The following are two well-known clustering algorithms. 

- `sklearn.cluster.KMeans`: <br/>
    The simplest, yet effective clustering algorithm. Needs to be provided with the
    number of clusters in advance, and assumes that the data is normalized as input
    (but use a PCA model as preprocessor).
- `sklearn.cluster.MeanShift`: <br/>
    Can find better looking clusters than KMeans but is not scalable to high number of samples.
- `sklearn.cluster.DBSCAN`: <br/>
    Can detect irregularly shaped clusters based on density, i.e. sparse regions in
    the input space are likely to become inter-cluster boundaries. Can also detect
    outliers (samples that are not part of a cluster).
- `sklearn.cluster.AffinityPropagation`: <br/>
    Clustering algorithm based on message passing between data points.
- `sklearn.cluster.SpectralClustering`: <br/>
    KMeans applied to a projection of the normalized graph Laplacian: finds
    normalized graph cuts if the affinity matrix is interpreted as an adjacency matrix of a graph.
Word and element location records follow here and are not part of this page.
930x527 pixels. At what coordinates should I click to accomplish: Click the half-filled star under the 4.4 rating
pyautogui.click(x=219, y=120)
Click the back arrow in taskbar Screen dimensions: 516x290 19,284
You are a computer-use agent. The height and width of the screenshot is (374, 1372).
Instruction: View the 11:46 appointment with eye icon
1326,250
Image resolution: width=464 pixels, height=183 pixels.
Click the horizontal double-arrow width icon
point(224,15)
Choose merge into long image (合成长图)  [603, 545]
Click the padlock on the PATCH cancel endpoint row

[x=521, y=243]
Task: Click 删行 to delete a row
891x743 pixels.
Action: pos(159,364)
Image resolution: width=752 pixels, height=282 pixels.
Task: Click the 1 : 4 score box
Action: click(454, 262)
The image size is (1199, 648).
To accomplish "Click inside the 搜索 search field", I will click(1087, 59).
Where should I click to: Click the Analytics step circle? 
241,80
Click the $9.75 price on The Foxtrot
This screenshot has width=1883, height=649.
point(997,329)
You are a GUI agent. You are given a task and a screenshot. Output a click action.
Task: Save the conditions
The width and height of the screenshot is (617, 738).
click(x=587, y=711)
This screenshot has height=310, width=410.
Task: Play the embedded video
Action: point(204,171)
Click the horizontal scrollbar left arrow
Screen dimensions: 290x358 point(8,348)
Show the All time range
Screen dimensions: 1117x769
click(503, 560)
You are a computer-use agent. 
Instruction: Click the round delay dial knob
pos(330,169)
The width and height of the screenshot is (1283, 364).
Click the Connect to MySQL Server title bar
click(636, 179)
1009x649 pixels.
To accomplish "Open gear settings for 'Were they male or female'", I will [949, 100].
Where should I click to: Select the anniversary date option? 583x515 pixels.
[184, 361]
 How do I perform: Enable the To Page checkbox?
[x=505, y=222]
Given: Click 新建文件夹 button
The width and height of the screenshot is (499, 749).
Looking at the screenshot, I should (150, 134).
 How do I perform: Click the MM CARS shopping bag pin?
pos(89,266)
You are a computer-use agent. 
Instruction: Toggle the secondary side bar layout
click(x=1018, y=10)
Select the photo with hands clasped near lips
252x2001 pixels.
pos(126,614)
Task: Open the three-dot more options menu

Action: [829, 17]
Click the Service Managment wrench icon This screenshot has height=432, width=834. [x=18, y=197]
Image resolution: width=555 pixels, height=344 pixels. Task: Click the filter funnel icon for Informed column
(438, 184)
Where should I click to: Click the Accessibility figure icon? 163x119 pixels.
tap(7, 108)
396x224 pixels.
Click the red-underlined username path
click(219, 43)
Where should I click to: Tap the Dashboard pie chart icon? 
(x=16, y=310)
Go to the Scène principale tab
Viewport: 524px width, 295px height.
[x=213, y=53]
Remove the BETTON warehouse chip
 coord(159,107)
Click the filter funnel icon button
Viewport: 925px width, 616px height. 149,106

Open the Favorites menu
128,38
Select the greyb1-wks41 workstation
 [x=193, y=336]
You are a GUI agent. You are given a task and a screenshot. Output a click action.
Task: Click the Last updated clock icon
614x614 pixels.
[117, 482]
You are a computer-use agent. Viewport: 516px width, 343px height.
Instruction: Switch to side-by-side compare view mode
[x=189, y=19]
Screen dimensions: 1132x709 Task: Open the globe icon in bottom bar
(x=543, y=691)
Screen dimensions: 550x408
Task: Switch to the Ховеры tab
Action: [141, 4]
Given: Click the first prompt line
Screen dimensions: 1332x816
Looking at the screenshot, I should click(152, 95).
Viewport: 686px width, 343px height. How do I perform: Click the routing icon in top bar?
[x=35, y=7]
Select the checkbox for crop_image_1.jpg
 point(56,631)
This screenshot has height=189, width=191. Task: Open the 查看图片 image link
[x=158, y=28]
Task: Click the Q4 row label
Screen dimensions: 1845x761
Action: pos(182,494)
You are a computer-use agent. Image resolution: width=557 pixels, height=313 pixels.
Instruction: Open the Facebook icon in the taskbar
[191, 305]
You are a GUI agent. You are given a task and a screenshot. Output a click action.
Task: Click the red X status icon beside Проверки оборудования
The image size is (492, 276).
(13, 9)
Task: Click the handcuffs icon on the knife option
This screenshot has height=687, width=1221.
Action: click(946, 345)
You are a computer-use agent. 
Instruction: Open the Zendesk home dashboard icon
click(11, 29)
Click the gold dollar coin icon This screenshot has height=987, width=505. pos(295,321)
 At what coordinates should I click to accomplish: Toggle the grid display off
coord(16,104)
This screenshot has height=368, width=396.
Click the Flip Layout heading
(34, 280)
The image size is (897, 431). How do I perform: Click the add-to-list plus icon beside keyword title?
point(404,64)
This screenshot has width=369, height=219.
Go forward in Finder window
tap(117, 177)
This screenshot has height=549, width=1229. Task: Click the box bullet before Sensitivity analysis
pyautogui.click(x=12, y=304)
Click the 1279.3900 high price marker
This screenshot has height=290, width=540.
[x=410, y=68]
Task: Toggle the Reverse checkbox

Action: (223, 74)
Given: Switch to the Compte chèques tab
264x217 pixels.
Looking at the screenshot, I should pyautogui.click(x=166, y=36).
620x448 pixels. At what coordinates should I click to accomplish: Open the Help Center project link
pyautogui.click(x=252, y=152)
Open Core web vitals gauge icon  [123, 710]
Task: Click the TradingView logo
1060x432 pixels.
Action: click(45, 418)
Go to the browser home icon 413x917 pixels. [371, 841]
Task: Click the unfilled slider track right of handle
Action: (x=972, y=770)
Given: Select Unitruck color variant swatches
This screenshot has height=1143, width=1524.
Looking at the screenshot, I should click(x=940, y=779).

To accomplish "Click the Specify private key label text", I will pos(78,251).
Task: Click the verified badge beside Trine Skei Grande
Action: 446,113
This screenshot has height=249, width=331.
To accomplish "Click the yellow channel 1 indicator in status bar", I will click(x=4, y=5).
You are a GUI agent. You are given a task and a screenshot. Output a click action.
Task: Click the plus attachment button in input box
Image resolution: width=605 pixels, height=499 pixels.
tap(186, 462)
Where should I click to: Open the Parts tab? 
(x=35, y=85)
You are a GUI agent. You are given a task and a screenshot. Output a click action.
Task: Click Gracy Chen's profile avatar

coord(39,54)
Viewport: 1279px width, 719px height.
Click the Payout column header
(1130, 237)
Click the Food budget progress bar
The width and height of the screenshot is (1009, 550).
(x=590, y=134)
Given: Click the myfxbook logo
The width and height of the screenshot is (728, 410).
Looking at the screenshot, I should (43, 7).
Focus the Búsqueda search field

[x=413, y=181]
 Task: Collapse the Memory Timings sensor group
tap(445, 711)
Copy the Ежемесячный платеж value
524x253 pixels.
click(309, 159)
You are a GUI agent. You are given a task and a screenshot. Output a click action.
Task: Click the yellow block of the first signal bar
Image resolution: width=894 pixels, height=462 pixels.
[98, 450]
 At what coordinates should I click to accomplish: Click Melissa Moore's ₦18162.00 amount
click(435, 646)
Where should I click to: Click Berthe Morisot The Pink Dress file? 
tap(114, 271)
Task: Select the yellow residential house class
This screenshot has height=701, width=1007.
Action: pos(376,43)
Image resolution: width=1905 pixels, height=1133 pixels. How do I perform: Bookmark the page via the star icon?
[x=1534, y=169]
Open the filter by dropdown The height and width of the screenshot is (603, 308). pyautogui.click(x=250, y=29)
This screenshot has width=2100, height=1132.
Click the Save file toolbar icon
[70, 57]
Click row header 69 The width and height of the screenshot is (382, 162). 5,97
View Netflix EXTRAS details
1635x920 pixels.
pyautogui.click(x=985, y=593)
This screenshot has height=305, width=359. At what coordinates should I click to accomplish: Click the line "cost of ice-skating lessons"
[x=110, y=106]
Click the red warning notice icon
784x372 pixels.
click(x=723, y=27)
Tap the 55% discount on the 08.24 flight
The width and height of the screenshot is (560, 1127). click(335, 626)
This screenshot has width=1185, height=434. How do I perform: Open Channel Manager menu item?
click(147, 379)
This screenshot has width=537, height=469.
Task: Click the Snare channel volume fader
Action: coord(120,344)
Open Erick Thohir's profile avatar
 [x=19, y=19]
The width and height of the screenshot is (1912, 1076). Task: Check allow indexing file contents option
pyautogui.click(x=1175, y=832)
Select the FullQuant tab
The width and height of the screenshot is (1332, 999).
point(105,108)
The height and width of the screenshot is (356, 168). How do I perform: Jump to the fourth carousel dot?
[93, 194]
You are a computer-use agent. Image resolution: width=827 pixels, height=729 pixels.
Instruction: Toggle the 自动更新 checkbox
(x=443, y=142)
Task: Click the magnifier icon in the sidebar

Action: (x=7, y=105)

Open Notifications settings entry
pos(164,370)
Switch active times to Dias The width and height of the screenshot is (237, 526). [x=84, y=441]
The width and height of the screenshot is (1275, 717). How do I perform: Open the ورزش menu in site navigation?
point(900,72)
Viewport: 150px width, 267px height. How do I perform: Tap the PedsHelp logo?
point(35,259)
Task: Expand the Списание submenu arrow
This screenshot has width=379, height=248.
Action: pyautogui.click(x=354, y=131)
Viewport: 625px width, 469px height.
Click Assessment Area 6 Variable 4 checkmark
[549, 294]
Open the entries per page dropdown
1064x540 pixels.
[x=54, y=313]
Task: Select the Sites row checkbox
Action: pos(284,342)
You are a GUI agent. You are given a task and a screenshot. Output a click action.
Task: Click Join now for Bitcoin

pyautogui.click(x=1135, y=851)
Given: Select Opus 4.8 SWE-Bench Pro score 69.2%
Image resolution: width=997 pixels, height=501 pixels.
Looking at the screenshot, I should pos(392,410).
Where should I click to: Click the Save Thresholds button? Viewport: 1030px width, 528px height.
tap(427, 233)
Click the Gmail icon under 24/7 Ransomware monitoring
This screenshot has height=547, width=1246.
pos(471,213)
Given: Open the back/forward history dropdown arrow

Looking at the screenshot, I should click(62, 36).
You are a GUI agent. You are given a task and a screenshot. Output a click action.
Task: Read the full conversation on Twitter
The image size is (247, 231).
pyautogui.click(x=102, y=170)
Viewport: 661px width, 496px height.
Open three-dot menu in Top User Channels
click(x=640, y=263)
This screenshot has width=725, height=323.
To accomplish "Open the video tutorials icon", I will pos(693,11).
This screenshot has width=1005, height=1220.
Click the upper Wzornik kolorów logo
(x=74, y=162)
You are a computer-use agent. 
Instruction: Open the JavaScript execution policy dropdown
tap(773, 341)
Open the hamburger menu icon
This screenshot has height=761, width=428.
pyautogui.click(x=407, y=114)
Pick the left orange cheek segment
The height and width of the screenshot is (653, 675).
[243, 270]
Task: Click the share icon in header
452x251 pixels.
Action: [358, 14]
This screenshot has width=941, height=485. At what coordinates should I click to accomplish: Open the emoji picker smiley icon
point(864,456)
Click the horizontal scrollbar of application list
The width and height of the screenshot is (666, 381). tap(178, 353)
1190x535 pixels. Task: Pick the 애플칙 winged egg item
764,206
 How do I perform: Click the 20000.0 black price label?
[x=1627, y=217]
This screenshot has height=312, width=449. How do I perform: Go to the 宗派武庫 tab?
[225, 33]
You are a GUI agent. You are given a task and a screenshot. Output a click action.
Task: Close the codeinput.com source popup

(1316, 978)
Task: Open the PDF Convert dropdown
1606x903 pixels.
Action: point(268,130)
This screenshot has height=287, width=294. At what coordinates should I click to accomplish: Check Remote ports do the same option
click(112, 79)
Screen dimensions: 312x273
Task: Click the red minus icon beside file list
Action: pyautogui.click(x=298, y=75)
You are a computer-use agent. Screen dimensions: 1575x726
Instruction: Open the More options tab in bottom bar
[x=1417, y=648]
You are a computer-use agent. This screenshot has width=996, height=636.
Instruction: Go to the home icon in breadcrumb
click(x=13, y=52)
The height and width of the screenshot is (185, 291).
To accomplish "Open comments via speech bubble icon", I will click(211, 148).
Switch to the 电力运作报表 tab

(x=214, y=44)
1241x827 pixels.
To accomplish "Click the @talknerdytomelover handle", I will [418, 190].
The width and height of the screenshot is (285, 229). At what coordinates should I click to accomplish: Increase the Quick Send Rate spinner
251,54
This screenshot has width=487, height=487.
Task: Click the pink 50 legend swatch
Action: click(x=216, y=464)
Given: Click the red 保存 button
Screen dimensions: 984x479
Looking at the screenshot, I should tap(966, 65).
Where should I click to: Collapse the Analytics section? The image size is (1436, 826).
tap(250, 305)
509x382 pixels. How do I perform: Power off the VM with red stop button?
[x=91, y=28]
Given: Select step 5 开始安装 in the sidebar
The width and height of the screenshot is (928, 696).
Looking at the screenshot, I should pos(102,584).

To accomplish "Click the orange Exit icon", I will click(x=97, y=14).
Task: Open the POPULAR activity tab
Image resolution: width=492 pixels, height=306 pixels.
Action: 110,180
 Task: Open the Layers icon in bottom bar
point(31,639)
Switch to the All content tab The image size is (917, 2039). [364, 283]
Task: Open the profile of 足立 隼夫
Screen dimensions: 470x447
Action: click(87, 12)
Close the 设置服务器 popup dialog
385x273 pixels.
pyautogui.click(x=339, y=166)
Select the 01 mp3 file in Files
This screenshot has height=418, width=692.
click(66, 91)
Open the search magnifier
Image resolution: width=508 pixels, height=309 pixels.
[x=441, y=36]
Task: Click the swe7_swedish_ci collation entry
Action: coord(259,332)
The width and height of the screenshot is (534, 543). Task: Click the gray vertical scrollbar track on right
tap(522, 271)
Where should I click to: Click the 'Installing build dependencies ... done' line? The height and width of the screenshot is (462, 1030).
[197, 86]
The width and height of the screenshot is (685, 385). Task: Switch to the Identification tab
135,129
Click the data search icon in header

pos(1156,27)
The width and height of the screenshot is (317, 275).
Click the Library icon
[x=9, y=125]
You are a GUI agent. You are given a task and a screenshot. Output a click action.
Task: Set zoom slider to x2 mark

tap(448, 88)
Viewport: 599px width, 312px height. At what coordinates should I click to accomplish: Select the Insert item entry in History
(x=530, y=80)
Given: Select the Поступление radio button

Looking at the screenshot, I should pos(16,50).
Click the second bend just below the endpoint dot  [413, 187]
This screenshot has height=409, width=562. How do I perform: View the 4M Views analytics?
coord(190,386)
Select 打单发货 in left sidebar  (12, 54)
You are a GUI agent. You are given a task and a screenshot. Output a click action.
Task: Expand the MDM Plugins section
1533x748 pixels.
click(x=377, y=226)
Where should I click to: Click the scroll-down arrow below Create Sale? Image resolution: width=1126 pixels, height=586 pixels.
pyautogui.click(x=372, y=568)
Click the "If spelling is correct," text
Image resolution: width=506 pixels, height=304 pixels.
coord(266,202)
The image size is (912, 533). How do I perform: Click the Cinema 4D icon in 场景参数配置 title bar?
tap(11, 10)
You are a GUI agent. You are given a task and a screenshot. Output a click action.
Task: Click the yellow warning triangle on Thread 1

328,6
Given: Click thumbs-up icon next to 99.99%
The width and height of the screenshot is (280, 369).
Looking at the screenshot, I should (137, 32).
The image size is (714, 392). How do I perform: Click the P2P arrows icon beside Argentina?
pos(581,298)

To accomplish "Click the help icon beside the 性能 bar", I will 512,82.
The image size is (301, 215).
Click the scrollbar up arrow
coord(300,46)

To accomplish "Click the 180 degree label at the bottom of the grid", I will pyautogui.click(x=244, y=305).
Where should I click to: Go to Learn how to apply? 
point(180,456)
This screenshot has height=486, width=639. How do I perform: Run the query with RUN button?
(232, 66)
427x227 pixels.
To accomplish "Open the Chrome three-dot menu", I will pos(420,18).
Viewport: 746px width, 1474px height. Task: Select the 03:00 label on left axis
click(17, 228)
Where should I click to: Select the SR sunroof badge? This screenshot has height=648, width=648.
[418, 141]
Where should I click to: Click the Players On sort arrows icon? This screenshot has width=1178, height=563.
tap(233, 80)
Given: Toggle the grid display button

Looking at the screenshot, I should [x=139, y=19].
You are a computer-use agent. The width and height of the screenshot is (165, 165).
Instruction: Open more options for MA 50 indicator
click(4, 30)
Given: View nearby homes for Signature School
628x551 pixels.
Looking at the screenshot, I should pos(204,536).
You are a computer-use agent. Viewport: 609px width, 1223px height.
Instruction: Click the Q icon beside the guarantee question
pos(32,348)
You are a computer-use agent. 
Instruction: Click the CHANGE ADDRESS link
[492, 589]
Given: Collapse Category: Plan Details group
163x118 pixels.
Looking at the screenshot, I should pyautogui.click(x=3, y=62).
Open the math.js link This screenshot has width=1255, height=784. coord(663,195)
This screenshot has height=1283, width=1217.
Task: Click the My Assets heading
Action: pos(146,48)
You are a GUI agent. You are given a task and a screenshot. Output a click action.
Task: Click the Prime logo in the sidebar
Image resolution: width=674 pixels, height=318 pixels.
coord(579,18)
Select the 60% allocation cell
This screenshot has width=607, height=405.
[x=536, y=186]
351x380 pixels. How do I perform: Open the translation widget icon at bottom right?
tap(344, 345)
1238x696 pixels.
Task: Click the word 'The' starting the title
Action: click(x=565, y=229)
- `sklearn.cluster.Ward`: <br/>
    Ward implements hierarchical clustering based on the Ward algorithm,
    a variance-minimizing approach. At each step, it minimizes the sum of
    squared differences within all clusters (inertia criterion).

Of these, Ward, SpectralClustering, DBSCAN and Affinity propagation can also work with precomputed similarity matrices.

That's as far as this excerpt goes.